§ **WHAT YOU HAVE TO DO**
Update the listing below, replacing every occurrence of "GUI agent" with "interface agent" and keeping all other text as it stands.

TASK DATA start

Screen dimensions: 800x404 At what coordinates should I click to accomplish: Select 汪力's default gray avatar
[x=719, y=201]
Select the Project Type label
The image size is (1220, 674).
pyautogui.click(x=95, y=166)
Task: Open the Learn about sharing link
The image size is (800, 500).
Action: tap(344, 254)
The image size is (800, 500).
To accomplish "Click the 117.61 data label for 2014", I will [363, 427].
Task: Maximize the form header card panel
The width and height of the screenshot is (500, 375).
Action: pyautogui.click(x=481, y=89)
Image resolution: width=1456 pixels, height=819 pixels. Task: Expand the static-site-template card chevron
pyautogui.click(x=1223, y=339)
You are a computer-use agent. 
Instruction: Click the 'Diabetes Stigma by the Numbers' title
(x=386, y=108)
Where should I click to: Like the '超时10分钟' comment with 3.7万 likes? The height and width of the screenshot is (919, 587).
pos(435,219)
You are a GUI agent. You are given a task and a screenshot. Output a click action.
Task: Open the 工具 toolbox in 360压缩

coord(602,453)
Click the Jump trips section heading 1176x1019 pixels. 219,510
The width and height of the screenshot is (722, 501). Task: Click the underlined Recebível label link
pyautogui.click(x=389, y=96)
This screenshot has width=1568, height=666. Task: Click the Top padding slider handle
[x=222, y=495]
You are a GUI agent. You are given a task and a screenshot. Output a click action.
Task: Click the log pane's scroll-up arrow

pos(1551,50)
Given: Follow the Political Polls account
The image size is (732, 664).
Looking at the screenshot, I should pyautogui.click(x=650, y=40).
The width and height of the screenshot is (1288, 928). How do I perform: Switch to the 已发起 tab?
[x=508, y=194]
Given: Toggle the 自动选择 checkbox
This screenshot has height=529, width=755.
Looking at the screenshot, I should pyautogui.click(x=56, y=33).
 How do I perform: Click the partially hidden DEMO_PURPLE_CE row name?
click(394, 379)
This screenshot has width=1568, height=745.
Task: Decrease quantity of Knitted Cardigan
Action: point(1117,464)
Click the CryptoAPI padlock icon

TASK DATA end

§ **OUTPUT OF THE EXERCISE**
Screen dimensions: 800x404 At what coordinates should I click to accomplish: Select 汪力's default gray avatar
[x=719, y=201]
Select the Project Type label
The image size is (1220, 674).
pyautogui.click(x=95, y=166)
Task: Open the Learn about sharing link
The image size is (800, 500).
Action: tap(344, 254)
The image size is (800, 500).
To accomplish "Click the 117.61 data label for 2014", I will [363, 427].
Task: Maximize the form header card panel
The width and height of the screenshot is (500, 375).
Action: pyautogui.click(x=481, y=89)
Image resolution: width=1456 pixels, height=819 pixels. Task: Expand the static-site-template card chevron
pyautogui.click(x=1223, y=339)
You are a computer-use agent. 
Instruction: Click the 'Diabetes Stigma by the Numbers' title
(x=386, y=108)
Where should I click to: Like the '超时10分钟' comment with 3.7万 likes? The height and width of the screenshot is (919, 587).
pos(435,219)
You are a interface agent. You are given a task and a screenshot. Output a click action.
Task: Open the 工具 toolbox in 360压缩

coord(602,453)
Click the Jump trips section heading 1176x1019 pixels. 219,510
The width and height of the screenshot is (722, 501). Task: Click the underlined Recebível label link
pyautogui.click(x=389, y=96)
This screenshot has width=1568, height=666. Task: Click the Top padding slider handle
[x=222, y=495]
You are a interface agent. You are given a task and a screenshot. Output a click action.
Task: Click the log pane's scroll-up arrow

pos(1551,50)
Given: Follow the Political Polls account
The image size is (732, 664).
Looking at the screenshot, I should pyautogui.click(x=650, y=40).
The width and height of the screenshot is (1288, 928). How do I perform: Switch to the 已发起 tab?
[x=508, y=194]
Given: Toggle the 自动选择 checkbox
This screenshot has height=529, width=755.
Looking at the screenshot, I should pyautogui.click(x=56, y=33).
 How do I perform: Click the partially hidden DEMO_PURPLE_CE row name?
click(394, 379)
This screenshot has width=1568, height=745.
Task: Decrease quantity of Knitted Cardigan
Action: point(1117,464)
Click the CryptoAPI padlock icon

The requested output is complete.